Fifth and, for the moment, last pearl of Youth Work. Today we talk to Paul Kloosterman.”Pearls of Youth Work” are a series of video interviews, with related transcripts, carried out in the framework of the project DialogIn Youth Work, Erasmus Plus – KA347 – Youth Dialogue Projects.
Paul Kloosterman has been living in Calabria for fifteen years, in Amendolea, a small village 40km from Reggio Calabria. He is Dutch and lives here with his wife, also Dutch. He has a son and a daughter and he is also a grandfather. He moved to Italy fifteen years ago, first to Melito Porto Salvo, in Calabria. He has had an old house with a large piece of land for two years, in fact he is also a part-time farmer
Guarda la video intervista integrale:
Giosef Italy: What do you do in Youth Work?
I have been working in Youth Work for many years, forty years. For the last 25 years, I’ve been working in international Youth Work and I work mainly as a trainer, but I also do research and write articles and booklets that are always about learning. This is my greatest passion. A very important job for me is the Training of Trainers for European Youth Projects, we have been doing this course for 20 years and it is a very special course because it lasts one year, it is very intensive, I like it very much. Another important work for me is the Youth Pass, I also write booklets and I am a member of the Youthpass Advisory Group . When it comes to recognition in learning, the Youth Pass is an important tool.
Giosef Italy: how can we recognise the educational process and learning outcomes in learning by doing?
Maybe we have to see first what the learning outcomes of Youth Work are, because in the last years a lot of research has been done on Youth Work outcomes, on learning through Youth Work. There are many competences, there is a long list, such as developing self-confidence, self-esteem, communication skills, empathy, dealing with new situations, leadership, working in teams, problem solving skills. These are a lot of competences that youth work takes up. And they are important skills to function at school, with your family, with your friends, at work, in civic life, then they are all skills for life.
When we talk about recognition, in my opinion the first question has to be, recognition by whom? We always say, there is no one who recognises youth work, it is true it is also a problem but for me the most important is individual recognition, self recognition. It is fundamental that young people who participate in our activities are aware, recognise that they are learning. And this is a fundamental role for us Youth workers, facilitating learning, for me it means creating a situation, an environment where learning is not something difficult, hard, something that I do for the teachers, for the certification, on the contrary it’s something fun, interesting, something that I decide. I decide what I want to learn and how I want to learn, that’s important to me. It is important that we always talk to young people about learning. What did you learn, are you satisfied with how you did it, what are the other things you want to learn, what are the challenges for you.
For youth workers, asking questions is an important role, because in this way we help young people to become aware of and give voice to their learning, and so we can recognise the learning outcome together.
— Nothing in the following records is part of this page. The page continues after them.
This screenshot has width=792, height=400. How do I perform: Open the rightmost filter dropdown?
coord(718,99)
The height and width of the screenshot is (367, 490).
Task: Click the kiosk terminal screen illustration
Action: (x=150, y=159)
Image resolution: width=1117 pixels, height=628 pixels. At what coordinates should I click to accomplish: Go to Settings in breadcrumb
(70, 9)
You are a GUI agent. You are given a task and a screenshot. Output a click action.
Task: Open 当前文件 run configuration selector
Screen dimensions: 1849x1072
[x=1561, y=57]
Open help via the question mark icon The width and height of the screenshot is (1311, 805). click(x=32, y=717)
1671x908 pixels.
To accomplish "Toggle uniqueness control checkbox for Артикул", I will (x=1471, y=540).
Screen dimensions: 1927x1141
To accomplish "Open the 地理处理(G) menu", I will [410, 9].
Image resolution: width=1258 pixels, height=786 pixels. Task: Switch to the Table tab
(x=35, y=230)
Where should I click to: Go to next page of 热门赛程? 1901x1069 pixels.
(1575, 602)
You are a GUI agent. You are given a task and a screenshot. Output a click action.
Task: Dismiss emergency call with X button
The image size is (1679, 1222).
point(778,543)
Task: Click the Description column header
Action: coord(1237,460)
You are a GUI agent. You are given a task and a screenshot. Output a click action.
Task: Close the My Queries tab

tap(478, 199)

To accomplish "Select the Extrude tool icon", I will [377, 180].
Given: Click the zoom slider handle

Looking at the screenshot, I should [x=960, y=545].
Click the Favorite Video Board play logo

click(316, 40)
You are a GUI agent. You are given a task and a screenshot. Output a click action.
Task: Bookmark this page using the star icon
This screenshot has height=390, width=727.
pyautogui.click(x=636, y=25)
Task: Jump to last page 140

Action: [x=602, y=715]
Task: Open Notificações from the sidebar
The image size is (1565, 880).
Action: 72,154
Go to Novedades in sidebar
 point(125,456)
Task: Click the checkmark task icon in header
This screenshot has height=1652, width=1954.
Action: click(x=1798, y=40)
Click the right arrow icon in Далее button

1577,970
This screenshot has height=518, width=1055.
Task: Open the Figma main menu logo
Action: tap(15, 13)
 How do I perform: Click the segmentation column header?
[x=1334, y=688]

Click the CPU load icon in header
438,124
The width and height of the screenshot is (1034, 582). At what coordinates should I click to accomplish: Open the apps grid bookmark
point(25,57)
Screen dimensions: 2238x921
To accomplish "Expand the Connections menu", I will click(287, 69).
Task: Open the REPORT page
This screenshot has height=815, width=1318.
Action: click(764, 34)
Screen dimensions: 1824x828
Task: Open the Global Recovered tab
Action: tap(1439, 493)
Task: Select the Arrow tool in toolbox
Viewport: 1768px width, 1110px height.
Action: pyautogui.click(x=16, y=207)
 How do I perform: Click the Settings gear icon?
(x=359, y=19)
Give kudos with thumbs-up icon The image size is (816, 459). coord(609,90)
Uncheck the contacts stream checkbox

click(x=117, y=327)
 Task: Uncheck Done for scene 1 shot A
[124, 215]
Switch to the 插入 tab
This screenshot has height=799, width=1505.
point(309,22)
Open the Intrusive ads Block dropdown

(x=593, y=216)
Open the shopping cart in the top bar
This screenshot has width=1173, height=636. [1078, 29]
In this way we enable the young people to communicate their learning.
Giosef Italy: How does youth work that values learning increase the quality of youth work practice?
In my opinion we can, as youth workers, contribute to a better world. I don’t want to say that Youth Work can change the world, it doesn’t, but we can contribute. We live in a world that is always changing, in a world full of uncertainty and ambiguity and we have to learn to deal with this ambiguity, this uncertainty, and it’s not something we learn at school. Actually I think that school has to change too, but here we are talking about Youth Work.
I believe that Youth Work can play an important role with the competences I mentioned before, but especially with the competence to deal with ambiguity and change.
“Being able to deal with ambiguity & change” for me is a fundamental competence and we need a new generation that is able to do that, that has that competence. For me Youth Work is an environment that offers space and possibilities to experiment, to make mistakes, to develop ideas, to realise even impossible ideas, in short to learn.
We have to support Youth Work with ideas, with training, with methods to improve the facilitation of learning. In my opinion, it doesn’t mean that we have to change Youth Work, that we have to change the activity we do. I don’t want Youth Work to change into training or formal education, the strength of Youth Work is that it’s fun, it’s exciting and we must not lose that. The second point is that we have to define better and communicate better what we do. We have to communicate it to young people, to parents, to politics at local, national, European level, and this is the most important.
But we have to define better what we do.
But the good news is that it is happening now. This project is an example, but there are many projects all over Europe where we do this work right now.
So for me the future of Youth Work will be beautiful.